Du reste, la loi protège scandaleusement les activités des banques, des assurances et des multinationales suisses, pourtant responsables d’émissions de CO2 vingt fois supérieures à celles de toute la population du pays. Ces monstres financiers pourront continuer de polluer sans compter.

Une troisième voix

Avant l’annonce du référendum par le mouvement écologiste, seuls deux camps s’opposaient: d’un côté, l’UDC, pour qui la loi menace les intérêts économiques ; de l’autre, tous les autres partis représentés au Conseil fédéral ainsi que les Vert·e·s, pour qui les mesures proposées constitueraient un compromis acceptable. Une dichotomie trompeuse, dans laquelle un discours écologiste conséquent n’a pas pu trouver sa place.

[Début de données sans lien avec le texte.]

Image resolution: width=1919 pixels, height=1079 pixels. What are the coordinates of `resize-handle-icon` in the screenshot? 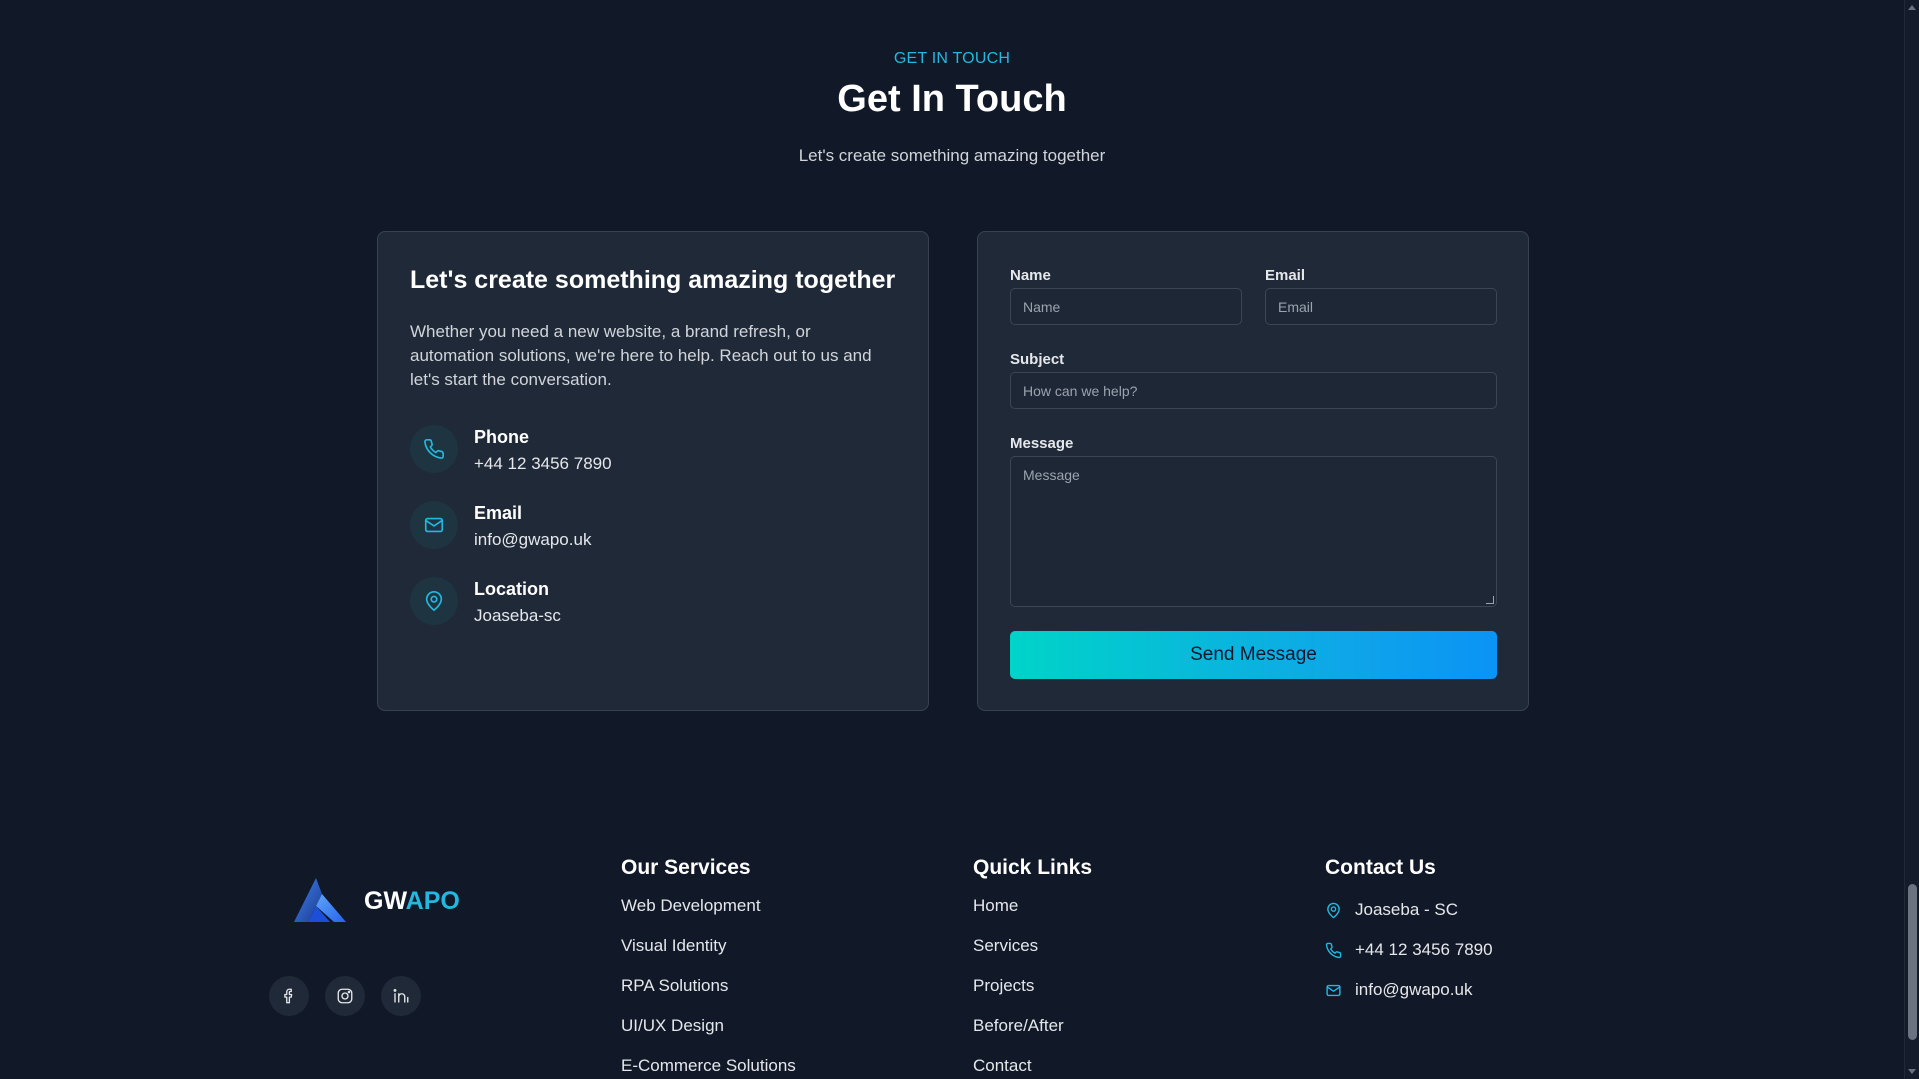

Avec ce référendum écologiste et progressiste, émerge une troisième voix qui refuse d’opposer le moindre mal au toujours pire. Combattre l’arnaque de la loi sur le CO2 ouvre un espace pour celles et ceux qui défendent le principe de justice climatique et exigent des changements profonds dans nos modes de production et d’échanges, pour faire face à l’urgence climatique. Il était temps!

19 commentaires
    £

    Le vrai problème n'est pas le climat. C'est certes important, mais il n'est qu'une des conséquences d'un capitalisme mondialisé, dérégulé, débridé, cupide et dénué de scrupules. Ce qui nous mène lentement à la catastrophe c'est la recherche exclusive du profit. Les verts utopistes qui nous serinent en permanence leurs soucis pour la planète devrait cesser de faire de l'écologie punitive en taxant tout ce qui bouge. Taxes qui vont surtout impacter les classes populaires et moyennes de ce pays. Taxer + ne va pas faire baisser le niveau de CO2. J'ai juste l'impression que les verts bobos, qui vivent dans les centres villes avec des loyers hors de portée de beaucoup de personnes, circulant en vélo-cargo électrique, ne veulent qu'une chose garder égoïstement leur niveau et cadre de vie, sans changer quoi que ce soit à leurs habitudes de consommation. Mes chers, si l'on ne freine pas la croissance, vos efforts seront vains. Vous aurez juste fait décroître le porte-monnaie des certains de vos concitoyens ça c'est certain. Vous n'aurez pas réglé le problème du CO2. Il n'y a pas de solutions neutres en matière d'écologie. Il y a toujours des points positifs et négatifs. Faire le croire que la solution passera pas plus de panneaux solaires, d'éoliennes, par la fin du nucléaire et des énergies fossiles n'est qu'un hypocrisie de plus. Les sujets sont désormais trop sérieux pour que l'on prenne des mesures basées uniquement sur l'idéologie. Un semblant de pragmatisme est de mise.